:: SUPPLIED TEXT ::
□ □ □

Navigating the pandemic as a trauma survivor
I know those of you who know me are tired of hearing me talk about Lisa Ferentz, who I consider one of the gurus of trauma therapy and who always has wonderful resources for therapists and clients. I wanted to share some of what I have learned from her hoping that it will help those of you who wonder why the pandemic might be making you feel especially sad, anxious or worried.
For those of you who are not familiar with triggers, being triggered is equated with feeling threatened/unsafe/vulnerable. When people seem emotionally upset, “irrational”, “difficult, disconnected distracted it is often because they have been triggered. Everyone gets triggered and we don’t all get triggered by the same things. We can be triggered by people, situations, sensory stimuli, environments etc.

□ □ □

(Saved data entries)
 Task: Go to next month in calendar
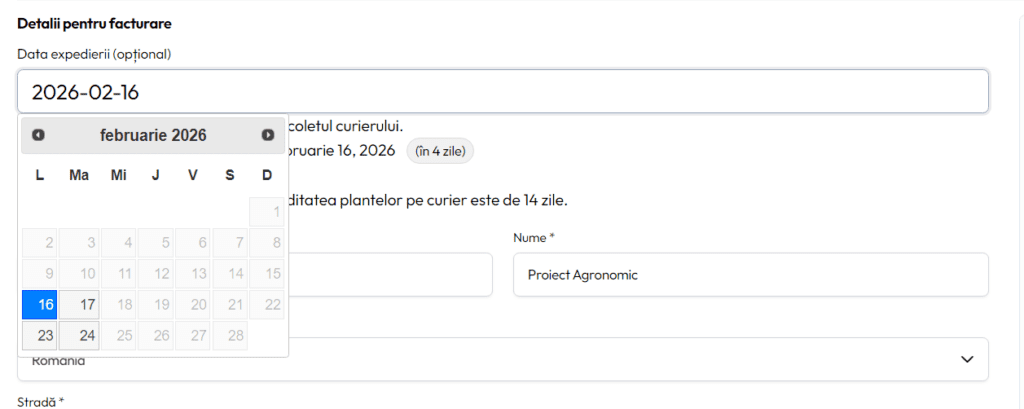point(268,135)
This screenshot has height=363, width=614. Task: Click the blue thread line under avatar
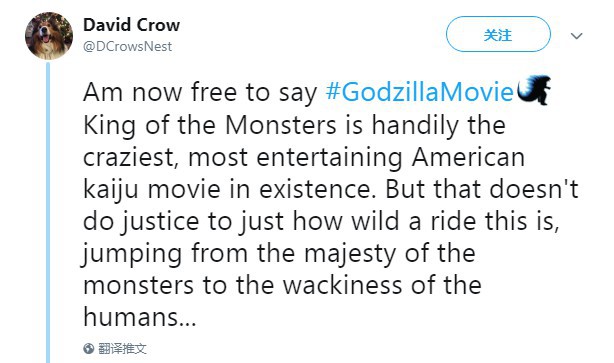pyautogui.click(x=48, y=212)
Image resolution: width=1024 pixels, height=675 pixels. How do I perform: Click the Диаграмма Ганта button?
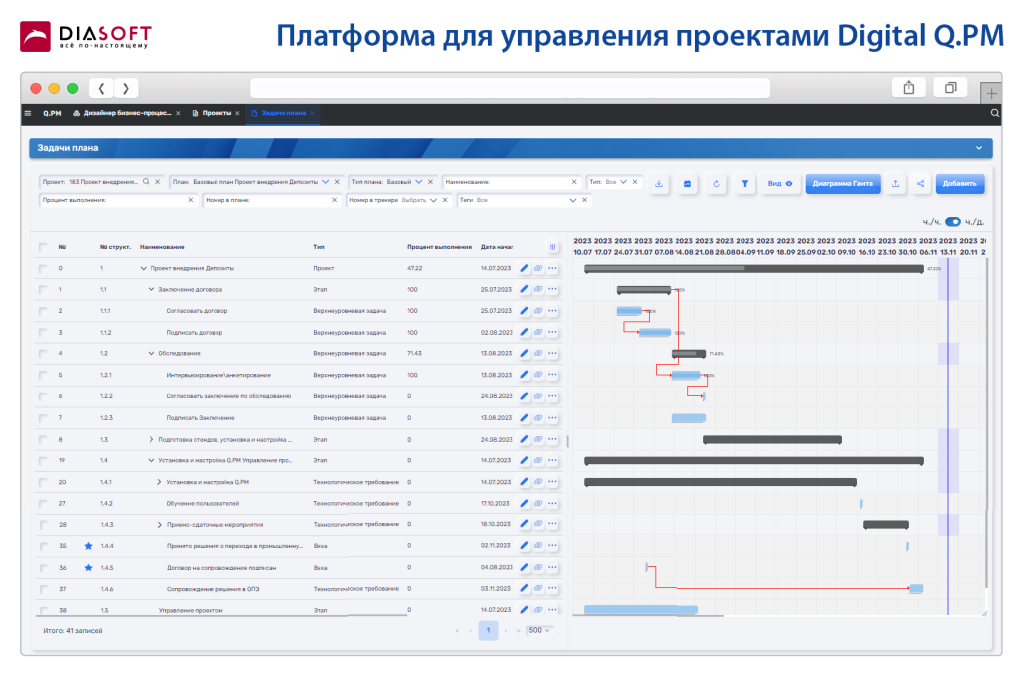click(842, 184)
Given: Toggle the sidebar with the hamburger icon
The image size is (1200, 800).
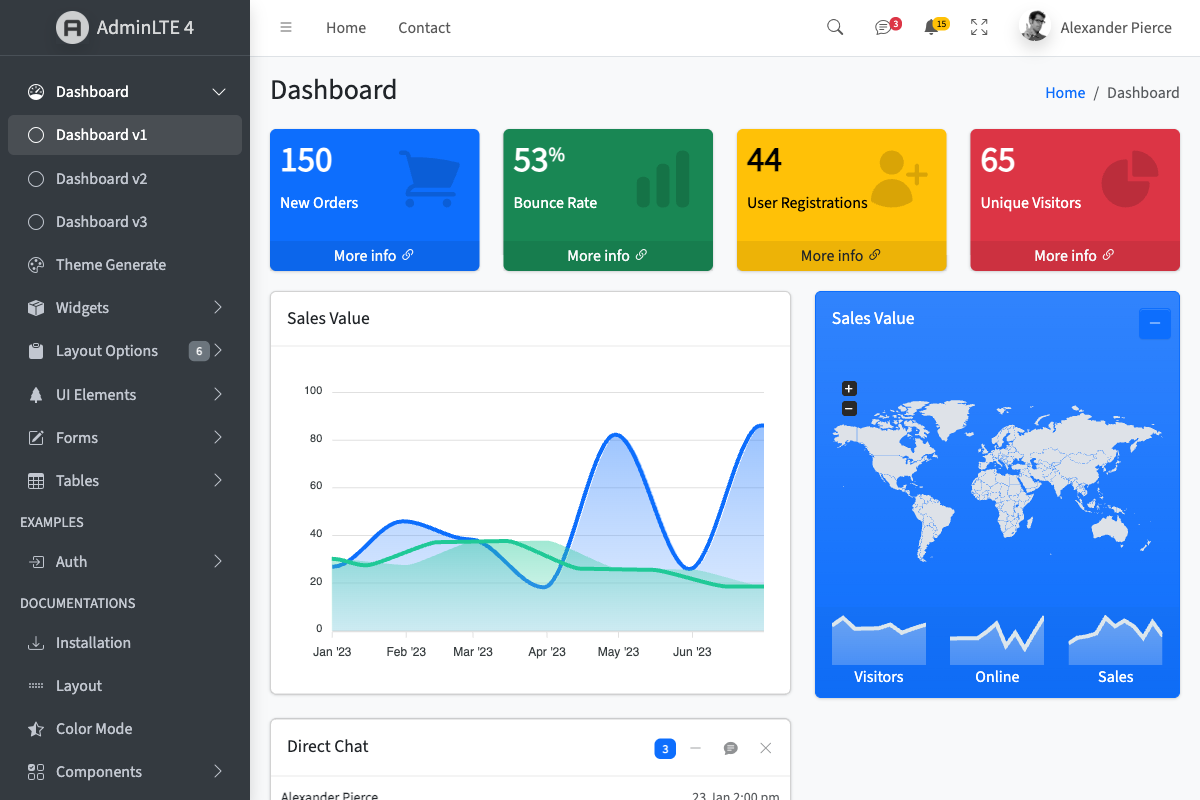Looking at the screenshot, I should pyautogui.click(x=286, y=27).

□ □ □

:: TASK GOAL ::
Write out the passage from the piece on navigating the pandemic as a trauma survivor, starting at the words "Navigating the pandemic" and ending after the words "stimuli, environments etc.".

:: YOUR SOLUTION ::
Navigating the pandemic as a trauma survivor
I know those of you who know me are tired of hearing me talk about Lisa Ferentz, who I consider one of the gurus of trauma therapy and who always has wonderful resources for therapists and clients. I wanted to share some of what I have learned from her hoping that it will help those of you who wonder why the pandemic might be making you feel especially sad, anxious or worried.
For those of you who are not familiar with triggers, being triggered is equated with feeling threatened/unsafe/vulnerable. When people seem emotionally upset, “irrational”, “difficult, disconnected distracted it is often because they have been triggered. Everyone gets triggered and we don’t all get triggered by the same things. We can be triggered by people, situations, sensory stimuli, environments etc.